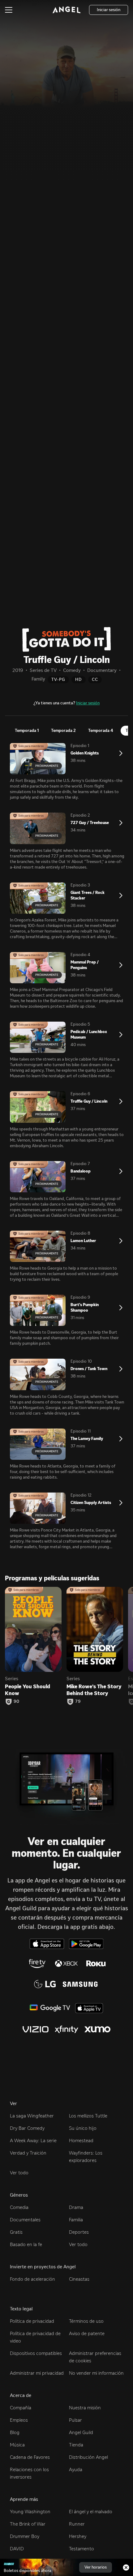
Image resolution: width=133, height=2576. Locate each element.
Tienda (76, 2445)
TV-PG (58, 679)
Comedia (19, 2207)
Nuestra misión (85, 2408)
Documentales (25, 2220)
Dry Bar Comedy (27, 2128)
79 (78, 1701)
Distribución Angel (88, 2457)
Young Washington (30, 2511)
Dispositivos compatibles (36, 2353)
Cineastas (79, 2279)
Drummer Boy (24, 2536)
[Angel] (66, 9)
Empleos (19, 2420)
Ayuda (75, 2469)
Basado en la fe (26, 2244)
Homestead (81, 2140)
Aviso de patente (87, 2333)
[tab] (27, 731)
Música (17, 2445)
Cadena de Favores (30, 2457)
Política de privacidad (32, 2321)
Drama (76, 2207)
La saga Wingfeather (32, 2116)
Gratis (16, 2232)
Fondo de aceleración (32, 2279)
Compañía (20, 2408)
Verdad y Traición (28, 2153)
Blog (14, 2432)
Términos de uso (86, 2321)
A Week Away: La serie (33, 2140)
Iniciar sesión (88, 703)
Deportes (79, 2232)
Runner (77, 2524)
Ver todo (19, 2173)
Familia (76, 2220)
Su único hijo (83, 2128)
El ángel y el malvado (90, 2511)
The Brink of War (27, 2524)
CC (95, 679)
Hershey (77, 2536)
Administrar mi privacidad (37, 2373)
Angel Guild (81, 2432)
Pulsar (75, 2420)
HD (78, 679)
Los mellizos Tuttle (88, 2116)
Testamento (81, 2549)
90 (16, 1701)
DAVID (17, 2549)
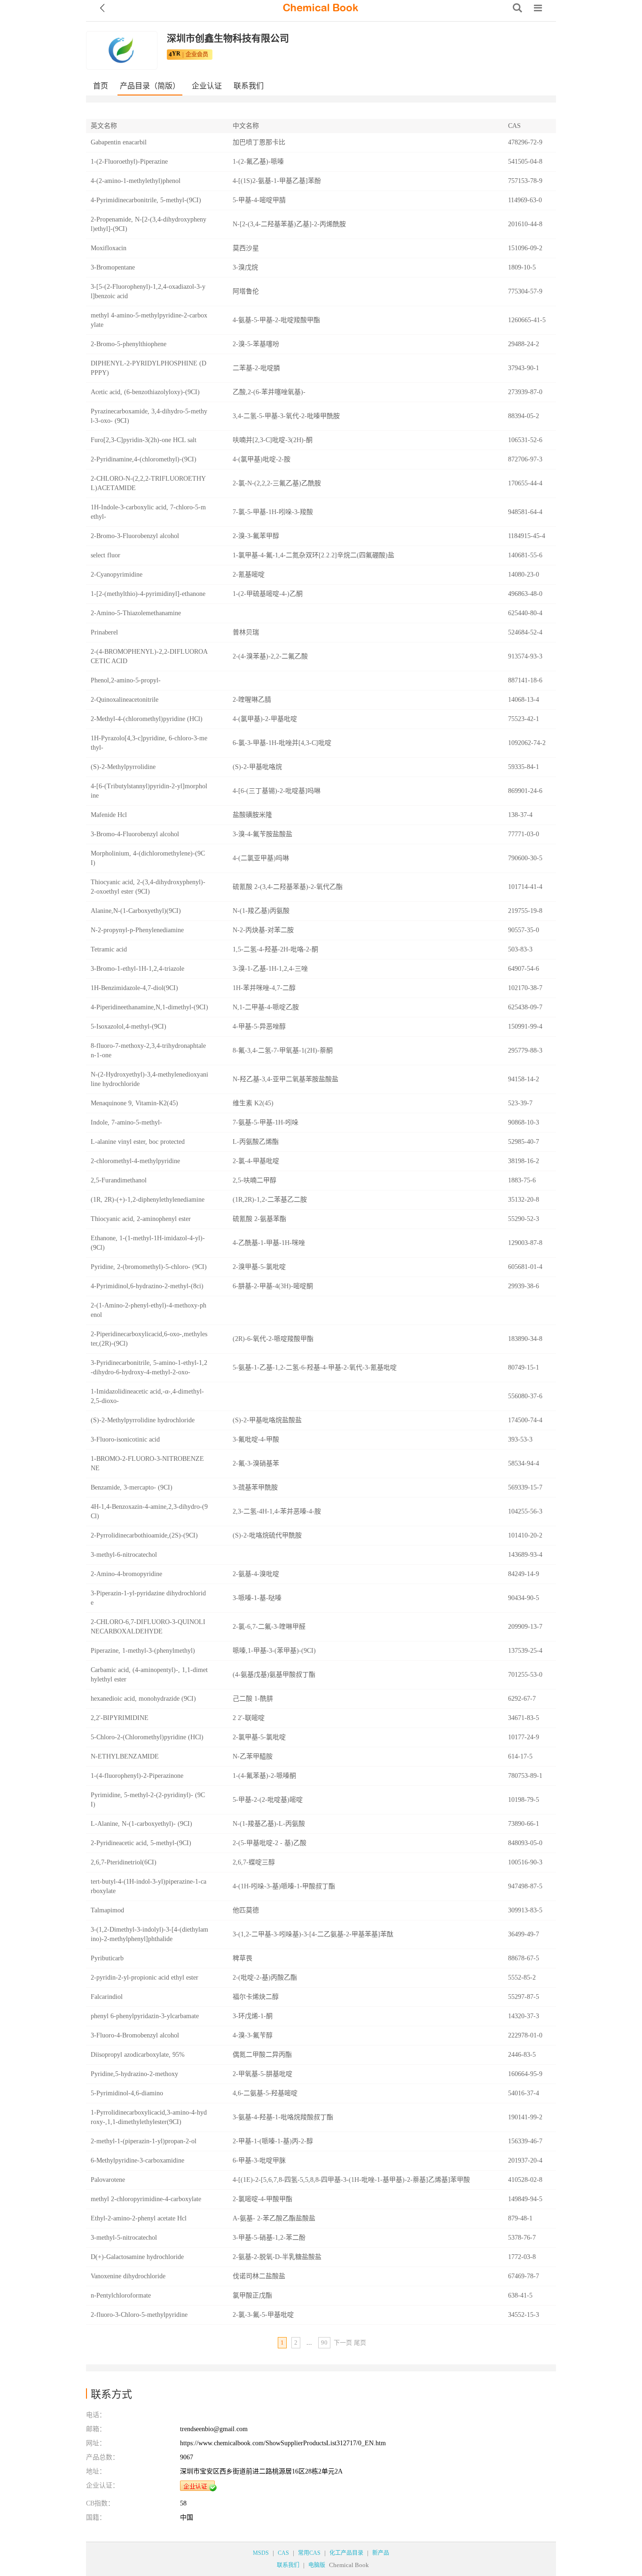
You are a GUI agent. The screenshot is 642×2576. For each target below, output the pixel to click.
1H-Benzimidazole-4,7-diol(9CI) (134, 987)
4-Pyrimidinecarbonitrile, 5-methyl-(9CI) (146, 200)
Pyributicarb (107, 1958)
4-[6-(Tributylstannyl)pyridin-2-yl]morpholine (149, 791)
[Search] (517, 8)
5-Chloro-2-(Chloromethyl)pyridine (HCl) (147, 1737)
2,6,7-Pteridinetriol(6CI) (124, 1862)
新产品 (380, 2553)
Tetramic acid (109, 949)
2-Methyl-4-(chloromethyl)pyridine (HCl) (147, 718)
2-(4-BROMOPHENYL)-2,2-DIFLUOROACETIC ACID (149, 656)
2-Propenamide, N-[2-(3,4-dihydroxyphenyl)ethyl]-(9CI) (148, 224)
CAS (283, 2553)
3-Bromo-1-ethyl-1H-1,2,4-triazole (137, 968)
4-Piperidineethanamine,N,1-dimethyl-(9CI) (149, 1007)
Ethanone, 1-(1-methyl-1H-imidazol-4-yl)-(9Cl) (148, 1243)
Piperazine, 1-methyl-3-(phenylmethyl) (143, 1650)
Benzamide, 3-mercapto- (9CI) (131, 1487)
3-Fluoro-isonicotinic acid (125, 1439)
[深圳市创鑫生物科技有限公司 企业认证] (198, 2486)
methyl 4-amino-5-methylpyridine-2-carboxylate (149, 320)
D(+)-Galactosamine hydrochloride (137, 2256)
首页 (100, 86)
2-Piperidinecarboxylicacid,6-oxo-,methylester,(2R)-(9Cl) (149, 1339)
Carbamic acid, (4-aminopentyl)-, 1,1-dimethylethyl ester (149, 1674)
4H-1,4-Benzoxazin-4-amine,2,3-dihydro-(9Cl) (149, 1511)
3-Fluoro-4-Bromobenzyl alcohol (135, 2035)
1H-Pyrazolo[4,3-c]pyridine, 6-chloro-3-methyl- (149, 743)
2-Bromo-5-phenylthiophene (128, 344)
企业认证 (207, 86)
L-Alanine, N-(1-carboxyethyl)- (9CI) (141, 1823)
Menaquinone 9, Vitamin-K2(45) (134, 1103)
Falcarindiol (107, 1996)
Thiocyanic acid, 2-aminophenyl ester (141, 1218)
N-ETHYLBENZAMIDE (125, 1756)
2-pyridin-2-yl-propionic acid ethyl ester (144, 1977)
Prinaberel (104, 632)
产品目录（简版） (150, 86)
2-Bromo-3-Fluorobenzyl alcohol (135, 535)
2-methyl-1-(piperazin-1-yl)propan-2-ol (143, 2141)
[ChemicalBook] (320, 8)
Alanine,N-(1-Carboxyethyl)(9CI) (136, 910)
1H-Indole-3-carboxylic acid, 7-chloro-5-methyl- (148, 512)
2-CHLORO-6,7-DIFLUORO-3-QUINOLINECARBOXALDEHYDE (148, 1626)
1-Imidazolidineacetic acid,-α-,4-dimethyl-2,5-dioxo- (147, 1396)
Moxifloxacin (108, 248)
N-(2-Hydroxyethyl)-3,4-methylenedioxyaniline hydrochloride (149, 1079)
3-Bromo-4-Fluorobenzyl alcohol (135, 834)
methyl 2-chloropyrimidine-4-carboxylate (146, 2199)
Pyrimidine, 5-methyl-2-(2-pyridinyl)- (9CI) (148, 1799)
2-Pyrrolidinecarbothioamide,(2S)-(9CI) (144, 1535)
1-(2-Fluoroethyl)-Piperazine (129, 161)
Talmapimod (107, 1910)
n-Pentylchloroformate (121, 2295)
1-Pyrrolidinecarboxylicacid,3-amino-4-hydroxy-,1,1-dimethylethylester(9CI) (149, 2117)
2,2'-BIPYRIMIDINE (120, 1717)
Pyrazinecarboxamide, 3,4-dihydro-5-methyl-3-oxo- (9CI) (149, 416)
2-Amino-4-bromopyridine (126, 1573)
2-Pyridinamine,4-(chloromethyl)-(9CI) (143, 459)
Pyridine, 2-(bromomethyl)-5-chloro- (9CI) (149, 1266)
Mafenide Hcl (109, 814)
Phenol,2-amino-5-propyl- (126, 680)
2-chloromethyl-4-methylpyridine (135, 1161)
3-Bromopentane (113, 267)
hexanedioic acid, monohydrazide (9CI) (143, 1698)
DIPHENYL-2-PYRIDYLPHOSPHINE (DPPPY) (148, 368)
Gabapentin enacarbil (119, 142)
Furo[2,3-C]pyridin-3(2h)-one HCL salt (143, 440)
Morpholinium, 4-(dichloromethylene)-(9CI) (148, 858)
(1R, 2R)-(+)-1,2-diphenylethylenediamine (147, 1199)
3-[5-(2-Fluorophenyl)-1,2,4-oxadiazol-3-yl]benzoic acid (148, 291)
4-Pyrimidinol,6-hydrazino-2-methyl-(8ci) (147, 1286)
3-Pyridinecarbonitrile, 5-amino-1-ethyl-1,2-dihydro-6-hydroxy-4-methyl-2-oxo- (149, 1367)
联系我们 (249, 86)
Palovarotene (108, 2179)
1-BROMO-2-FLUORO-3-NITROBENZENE (147, 1463)
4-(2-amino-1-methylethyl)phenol (135, 180)
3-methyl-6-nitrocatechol (124, 1554)
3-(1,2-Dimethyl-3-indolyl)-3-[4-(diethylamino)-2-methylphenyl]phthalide (149, 1934)
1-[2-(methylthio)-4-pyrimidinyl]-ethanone (148, 593)
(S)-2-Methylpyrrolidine (123, 766)
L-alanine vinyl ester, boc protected (138, 1141)
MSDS (261, 2553)
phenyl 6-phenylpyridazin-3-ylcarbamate (145, 2016)
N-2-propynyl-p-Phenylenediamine (137, 930)
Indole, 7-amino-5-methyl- (126, 1122)
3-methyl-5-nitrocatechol (124, 2237)
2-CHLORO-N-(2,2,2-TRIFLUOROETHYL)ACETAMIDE (148, 483)
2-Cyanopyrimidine (116, 574)
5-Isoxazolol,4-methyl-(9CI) (128, 1026)
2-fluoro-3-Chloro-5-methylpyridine (139, 2314)
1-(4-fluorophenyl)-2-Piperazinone (137, 1775)
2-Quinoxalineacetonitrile (124, 699)
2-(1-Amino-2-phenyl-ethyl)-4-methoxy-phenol (148, 1310)
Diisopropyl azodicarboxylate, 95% (138, 2054)
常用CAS (309, 2553)
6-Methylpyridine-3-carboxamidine (137, 2160)
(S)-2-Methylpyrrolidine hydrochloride (143, 1420)
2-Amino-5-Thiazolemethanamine (136, 613)
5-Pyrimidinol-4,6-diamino (127, 2093)
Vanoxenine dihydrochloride (128, 2276)
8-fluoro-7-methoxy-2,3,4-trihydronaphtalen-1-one (148, 1050)
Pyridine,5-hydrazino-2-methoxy (134, 2073)
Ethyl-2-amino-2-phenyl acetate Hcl (139, 2218)
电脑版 (316, 2565)
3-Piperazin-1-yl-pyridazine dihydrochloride (148, 1598)
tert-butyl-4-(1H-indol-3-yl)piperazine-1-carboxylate (148, 1886)
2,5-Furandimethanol (119, 1180)
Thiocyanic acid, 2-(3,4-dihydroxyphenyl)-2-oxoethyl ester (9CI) (148, 887)
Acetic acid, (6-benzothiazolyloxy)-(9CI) (145, 392)
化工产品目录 (346, 2553)
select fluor (105, 555)
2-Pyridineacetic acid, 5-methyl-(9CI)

----------

WHAT IS REQUIRED. Find the word "Angel" in the data and show each line that holds it.

ANSWER BOX.
Distribución Angel (88, 2457)
[Angel] (66, 9)
Angel Guild (81, 2432)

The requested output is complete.